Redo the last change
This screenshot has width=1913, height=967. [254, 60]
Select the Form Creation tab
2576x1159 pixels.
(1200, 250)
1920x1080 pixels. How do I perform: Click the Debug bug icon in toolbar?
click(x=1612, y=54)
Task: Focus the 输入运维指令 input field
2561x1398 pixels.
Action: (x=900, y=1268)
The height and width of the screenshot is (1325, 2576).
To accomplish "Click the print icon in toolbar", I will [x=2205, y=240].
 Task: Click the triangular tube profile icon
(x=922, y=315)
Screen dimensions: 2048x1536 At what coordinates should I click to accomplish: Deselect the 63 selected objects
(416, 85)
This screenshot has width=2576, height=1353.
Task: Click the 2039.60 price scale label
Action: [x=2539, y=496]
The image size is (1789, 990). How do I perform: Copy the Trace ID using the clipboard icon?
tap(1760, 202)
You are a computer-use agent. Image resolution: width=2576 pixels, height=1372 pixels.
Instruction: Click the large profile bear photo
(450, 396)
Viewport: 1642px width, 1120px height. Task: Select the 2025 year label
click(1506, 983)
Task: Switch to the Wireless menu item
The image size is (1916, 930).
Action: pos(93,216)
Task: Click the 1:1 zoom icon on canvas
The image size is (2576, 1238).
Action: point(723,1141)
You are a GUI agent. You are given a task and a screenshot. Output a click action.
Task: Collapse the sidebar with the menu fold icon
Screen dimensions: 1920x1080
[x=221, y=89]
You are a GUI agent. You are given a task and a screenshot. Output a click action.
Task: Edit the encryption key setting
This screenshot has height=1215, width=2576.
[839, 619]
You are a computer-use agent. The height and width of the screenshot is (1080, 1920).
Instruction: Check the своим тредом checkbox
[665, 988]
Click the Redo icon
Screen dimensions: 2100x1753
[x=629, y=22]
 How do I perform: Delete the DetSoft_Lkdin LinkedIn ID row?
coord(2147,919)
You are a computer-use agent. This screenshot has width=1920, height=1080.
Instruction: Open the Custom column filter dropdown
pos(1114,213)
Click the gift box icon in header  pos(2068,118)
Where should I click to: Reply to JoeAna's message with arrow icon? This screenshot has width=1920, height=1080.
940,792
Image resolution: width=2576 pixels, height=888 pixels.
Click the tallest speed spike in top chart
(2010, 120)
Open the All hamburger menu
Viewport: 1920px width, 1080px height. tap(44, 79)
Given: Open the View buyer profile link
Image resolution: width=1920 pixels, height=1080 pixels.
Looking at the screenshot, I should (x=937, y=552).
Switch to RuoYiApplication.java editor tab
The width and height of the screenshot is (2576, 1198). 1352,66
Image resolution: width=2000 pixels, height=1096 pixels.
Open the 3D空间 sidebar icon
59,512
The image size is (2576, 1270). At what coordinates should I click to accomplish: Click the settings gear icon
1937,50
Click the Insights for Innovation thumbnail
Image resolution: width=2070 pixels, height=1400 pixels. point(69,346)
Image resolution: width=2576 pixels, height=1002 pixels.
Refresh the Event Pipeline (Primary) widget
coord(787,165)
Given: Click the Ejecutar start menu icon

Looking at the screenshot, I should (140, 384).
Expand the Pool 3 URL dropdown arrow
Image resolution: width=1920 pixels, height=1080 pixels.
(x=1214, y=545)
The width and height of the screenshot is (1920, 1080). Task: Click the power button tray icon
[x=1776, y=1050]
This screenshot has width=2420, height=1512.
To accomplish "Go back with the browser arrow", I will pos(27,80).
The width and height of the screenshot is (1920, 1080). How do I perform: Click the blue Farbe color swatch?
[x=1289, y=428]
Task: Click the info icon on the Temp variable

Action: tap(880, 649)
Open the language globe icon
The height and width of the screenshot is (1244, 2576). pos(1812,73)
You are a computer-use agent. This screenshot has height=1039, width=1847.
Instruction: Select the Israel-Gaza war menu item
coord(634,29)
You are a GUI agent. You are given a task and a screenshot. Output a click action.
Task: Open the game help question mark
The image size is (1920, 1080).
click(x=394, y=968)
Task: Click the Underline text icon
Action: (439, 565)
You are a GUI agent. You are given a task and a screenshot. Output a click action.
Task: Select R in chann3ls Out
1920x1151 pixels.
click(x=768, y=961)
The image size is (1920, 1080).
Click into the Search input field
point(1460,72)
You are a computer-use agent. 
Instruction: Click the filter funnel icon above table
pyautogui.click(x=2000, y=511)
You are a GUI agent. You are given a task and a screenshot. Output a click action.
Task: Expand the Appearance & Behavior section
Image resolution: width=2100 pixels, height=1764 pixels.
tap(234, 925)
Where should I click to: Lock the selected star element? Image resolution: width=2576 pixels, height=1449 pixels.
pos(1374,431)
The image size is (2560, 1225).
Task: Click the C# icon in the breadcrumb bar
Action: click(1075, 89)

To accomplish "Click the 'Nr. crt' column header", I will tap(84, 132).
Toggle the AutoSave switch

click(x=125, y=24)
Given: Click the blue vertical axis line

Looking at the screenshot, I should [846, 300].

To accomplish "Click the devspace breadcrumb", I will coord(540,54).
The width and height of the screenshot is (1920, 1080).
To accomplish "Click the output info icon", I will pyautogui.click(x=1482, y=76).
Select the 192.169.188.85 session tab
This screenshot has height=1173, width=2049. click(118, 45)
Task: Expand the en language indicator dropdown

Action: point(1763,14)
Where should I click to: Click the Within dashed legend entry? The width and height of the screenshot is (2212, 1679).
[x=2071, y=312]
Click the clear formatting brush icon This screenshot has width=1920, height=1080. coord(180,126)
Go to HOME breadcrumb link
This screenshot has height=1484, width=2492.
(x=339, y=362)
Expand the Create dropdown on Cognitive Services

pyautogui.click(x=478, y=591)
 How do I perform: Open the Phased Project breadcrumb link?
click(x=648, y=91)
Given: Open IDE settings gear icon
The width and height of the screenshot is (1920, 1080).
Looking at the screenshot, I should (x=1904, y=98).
##########
> _WHAT TO PRODUCE_: Without any change, reproduce the listing above in full.

> _ANSWER FOR THIS EXERCISE_:
Redo the last change
This screenshot has width=1913, height=967. [254, 60]
Select the Form Creation tab
2576x1159 pixels.
(1200, 250)
1920x1080 pixels. How do I perform: Click the Debug bug icon in toolbar?
click(x=1612, y=54)
Task: Focus the 输入运维指令 input field
2561x1398 pixels.
Action: (x=900, y=1268)
The height and width of the screenshot is (1325, 2576).
To accomplish "Click the print icon in toolbar", I will [x=2205, y=240].
 Task: Click the triangular tube profile icon
(x=922, y=315)
Screen dimensions: 2048x1536 At what coordinates should I click to accomplish: Deselect the 63 selected objects
(416, 85)
This screenshot has width=2576, height=1353.
Task: Click the 2039.60 price scale label
Action: [x=2539, y=496]
The image size is (1789, 990). How do I perform: Copy the Trace ID using the clipboard icon?
tap(1760, 202)
You are a computer-use agent. Image resolution: width=2576 pixels, height=1372 pixels.
Instruction: Click the large profile bear photo
(450, 396)
Viewport: 1642px width, 1120px height. Task: Select the 2025 year label
click(1506, 983)
Task: Switch to the Wireless menu item
The image size is (1916, 930).
Action: pos(93,216)
Task: Click the 1:1 zoom icon on canvas
The image size is (2576, 1238).
Action: point(723,1141)
You are a GUI agent. You are given a task and a screenshot. Output a click action.
Task: Collapse the sidebar with the menu fold icon
Screen dimensions: 1920x1080
[x=221, y=89]
You are a GUI agent. You are given a task and a screenshot. Output a click action.
Task: Edit the encryption key setting
This screenshot has height=1215, width=2576.
[839, 619]
You are a computer-use agent. The height and width of the screenshot is (1080, 1920).
Instruction: Check the своим тредом checkbox
[665, 988]
Click the Redo icon
Screen dimensions: 2100x1753
[x=629, y=22]
 How do I perform: Delete the DetSoft_Lkdin LinkedIn ID row?
coord(2147,919)
You are a computer-use agent. This screenshot has width=1920, height=1080.
Instruction: Open the Custom column filter dropdown
pos(1114,213)
Click the gift box icon in header  pos(2068,118)
Where should I click to: Reply to JoeAna's message with arrow icon? This screenshot has width=1920, height=1080.
940,792
Image resolution: width=2576 pixels, height=888 pixels.
Click the tallest speed spike in top chart
(2010, 120)
Open the All hamburger menu
Viewport: 1920px width, 1080px height. tap(44, 79)
Given: Open the View buyer profile link
Image resolution: width=1920 pixels, height=1080 pixels.
Looking at the screenshot, I should (x=937, y=552).
Switch to RuoYiApplication.java editor tab
The width and height of the screenshot is (2576, 1198). 1352,66
Image resolution: width=2000 pixels, height=1096 pixels.
Open the 3D空间 sidebar icon
59,512
The image size is (2576, 1270). At what coordinates should I click to accomplish: Click the settings gear icon
1937,50
Click the Insights for Innovation thumbnail
Image resolution: width=2070 pixels, height=1400 pixels. point(69,346)
Image resolution: width=2576 pixels, height=1002 pixels.
Refresh the Event Pipeline (Primary) widget
coord(787,165)
Given: Click the Ejecutar start menu icon

Looking at the screenshot, I should (140, 384).
Expand the Pool 3 URL dropdown arrow
Image resolution: width=1920 pixels, height=1080 pixels.
(x=1214, y=545)
The width and height of the screenshot is (1920, 1080). Task: Click the power button tray icon
[x=1776, y=1050]
This screenshot has width=2420, height=1512.
To accomplish "Go back with the browser arrow", I will pos(27,80).
The width and height of the screenshot is (1920, 1080). How do I perform: Click the blue Farbe color swatch?
[x=1289, y=428]
Task: Click the info icon on the Temp variable

Action: tap(880, 649)
Open the language globe icon
The height and width of the screenshot is (1244, 2576). pos(1812,73)
You are a computer-use agent. This screenshot has height=1039, width=1847.
Instruction: Select the Israel-Gaza war menu item
coord(634,29)
You are a GUI agent. You are given a task and a screenshot. Output a click action.
Task: Open the game help question mark
The image size is (1920, 1080).
click(x=394, y=968)
Task: Click the Underline text icon
Action: (439, 565)
You are a GUI agent. You are given a task and a screenshot. Output a click action.
Task: Select R in chann3ls Out
1920x1151 pixels.
click(x=768, y=961)
The image size is (1920, 1080).
Click into the Search input field
point(1460,72)
You are a computer-use agent. 
Instruction: Click the filter funnel icon above table
pyautogui.click(x=2000, y=511)
You are a GUI agent. You are given a task and a screenshot. Output a click action.
Task: Expand the Appearance & Behavior section
Image resolution: width=2100 pixels, height=1764 pixels.
tap(234, 925)
Where should I click to: Lock the selected star element? Image resolution: width=2576 pixels, height=1449 pixels.
pos(1374,431)
The image size is (2560, 1225).
Task: Click the C# icon in the breadcrumb bar
Action: click(1075, 89)

To accomplish "Click the 'Nr. crt' column header", I will tap(84, 132).
Toggle the AutoSave switch

click(x=125, y=24)
Given: Click the blue vertical axis line

Looking at the screenshot, I should [846, 300].

To accomplish "Click the devspace breadcrumb", I will coord(540,54).
The width and height of the screenshot is (1920, 1080).
To accomplish "Click the output info icon", I will pyautogui.click(x=1482, y=76).
Select the 192.169.188.85 session tab
This screenshot has height=1173, width=2049. click(118, 45)
Task: Expand the en language indicator dropdown

Action: point(1763,14)
Where should I click to: Click the Within dashed legend entry? The width and height of the screenshot is (2212, 1679).
[x=2071, y=312]
Click the clear formatting brush icon This screenshot has width=1920, height=1080. coord(180,126)
Go to HOME breadcrumb link
This screenshot has height=1484, width=2492.
(x=339, y=362)
Expand the Create dropdown on Cognitive Services

pyautogui.click(x=478, y=591)
 How do I perform: Open the Phased Project breadcrumb link?
click(x=648, y=91)
Given: Open IDE settings gear icon
The width and height of the screenshot is (1920, 1080).
Looking at the screenshot, I should (x=1904, y=98).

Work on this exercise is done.